Ald. Jose Perez, who represents the area where the Mitchell Street field office is located, and along with Moore spoke at a March 7 rally to protest the closure, also criticized the SSA’s actions in a statement. He said the decision to close the South Side branch was made without any public meetings and inadequate outreach.

“It’s a slap in the face,” stated Perez, who vowed to work to keep the branch open.

Last week, in response to Moore’s most recent call for an investigation into the legality of the closing, the Office of the Inspector General agreed to review plans to close the Mitchell Street branch. Apparently, the decision was made to go through with the closure. The Office of the Inspector General did not yet respond to a question from Milwaukee Neighborhood News Service regarding whether a study had been conducted and what the results where.  According to a statement released by SSA on Tuesday, the office will close next Thursday, with employees shifted to surrounding offices.
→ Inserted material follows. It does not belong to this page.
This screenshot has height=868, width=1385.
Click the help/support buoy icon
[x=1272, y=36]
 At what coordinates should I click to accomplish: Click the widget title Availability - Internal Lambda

Jaquitta Grafton, who lives on South 23rd Street, said she’ll have no choice but to adjust to traveling farther during her two trips to the Social Security office each month. Grafton added that she’s never experienced any problems at the Mitchell Street office and was disappointed that it is closing.   

“I’ve never seen anything happen here to make me believe it’s an unsafe location. They shouldn’t close it. We need this office,” Grafton said.